AVAILABLE RECORDS »
◆ ◆ ◆ ◆ ◆ ◆ ◆

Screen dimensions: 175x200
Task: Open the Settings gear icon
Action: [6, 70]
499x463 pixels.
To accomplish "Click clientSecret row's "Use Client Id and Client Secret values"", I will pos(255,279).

◆ ◆ ◆ ◆ ◆ ◆ ◆

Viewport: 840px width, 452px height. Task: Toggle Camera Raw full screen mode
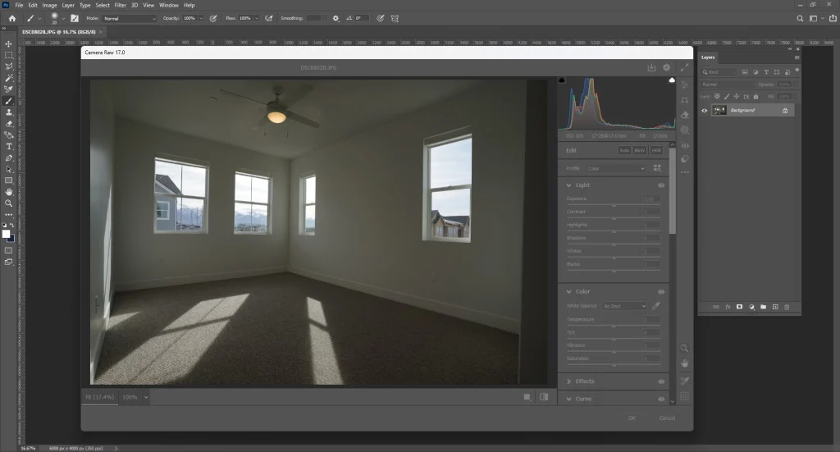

◆ ◆ ◆ ◆ ◆ ◆ ◆

WHAT THIS TASK INVOLVES » Set down the records verbatim, beginning with the line containing "499x463 pixels." and ending with the line containing "I will pos(255,279).", both lines included.

RESPONSE TO THIS TASK »
499x463 pixels.
To accomplish "Click clientSecret row's "Use Client Id and Client Secret values"", I will pos(255,279).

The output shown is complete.